EXERCISE GOAL:
Lines below starting with the line with "You are a GUI" and going on through the line with "Task: Click the" must be output exactly; the rest of the records must be left out.

DATA LISTING:
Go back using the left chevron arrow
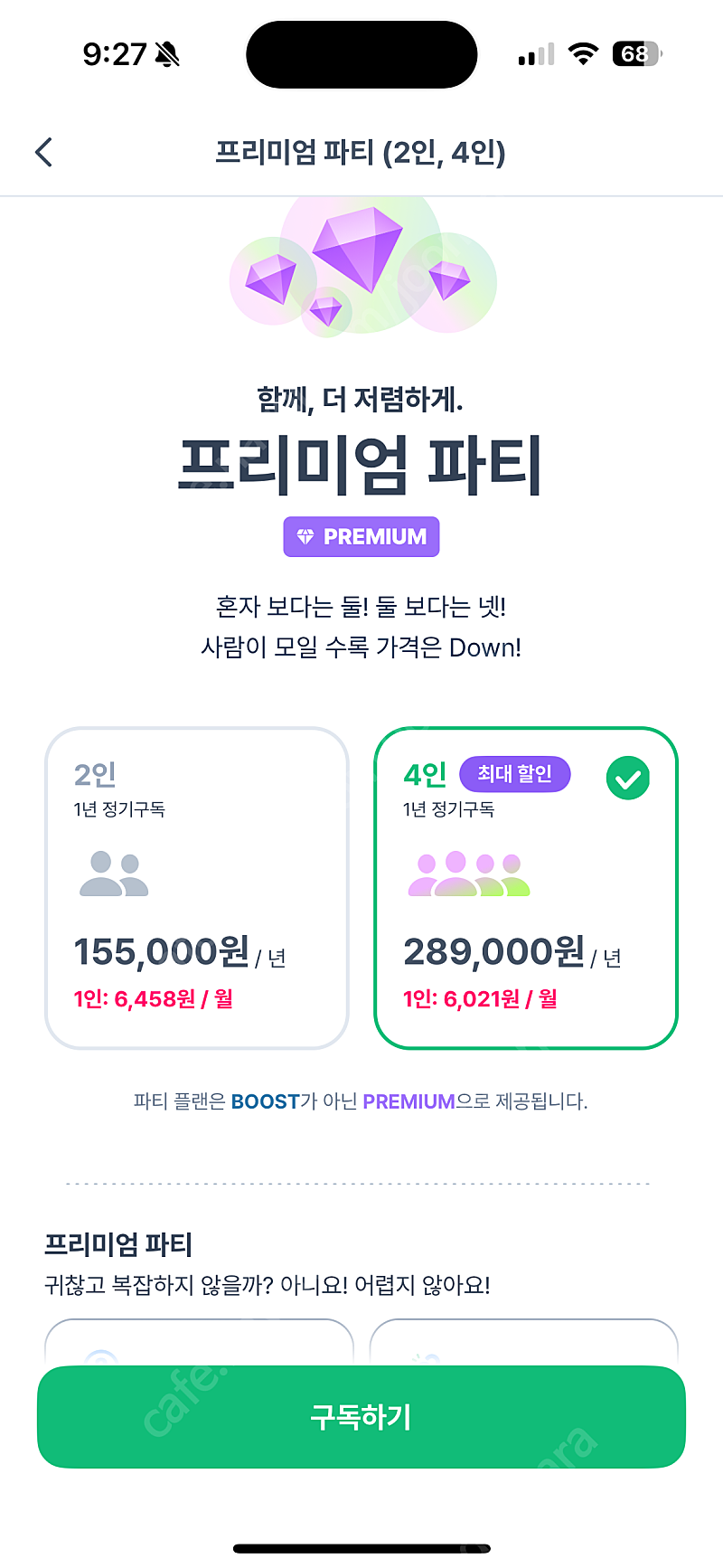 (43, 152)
==
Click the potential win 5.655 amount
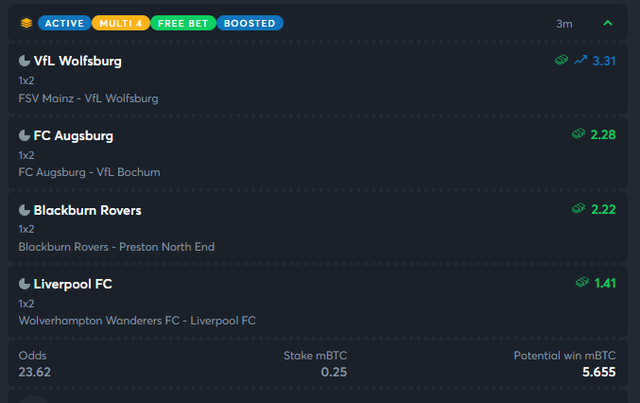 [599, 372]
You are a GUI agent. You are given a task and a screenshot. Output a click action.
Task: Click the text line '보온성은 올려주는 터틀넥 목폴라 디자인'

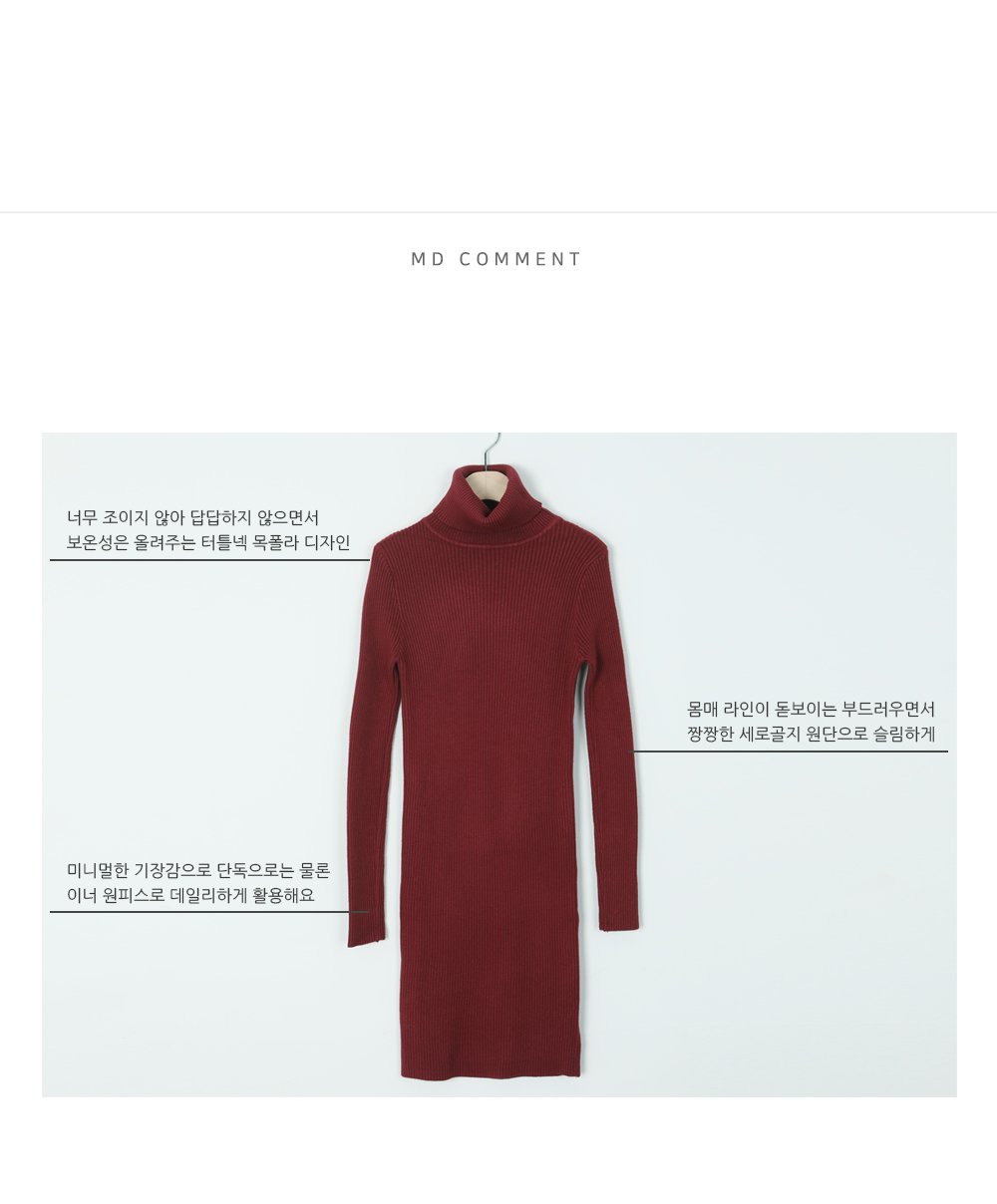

EXPECTED ANSWER:
You are a GUI agent. You are given a task and a screenshot. Output a click action.
Task: Click the text line '보온성은 올려주는 터틀넥 목폴라 디자인'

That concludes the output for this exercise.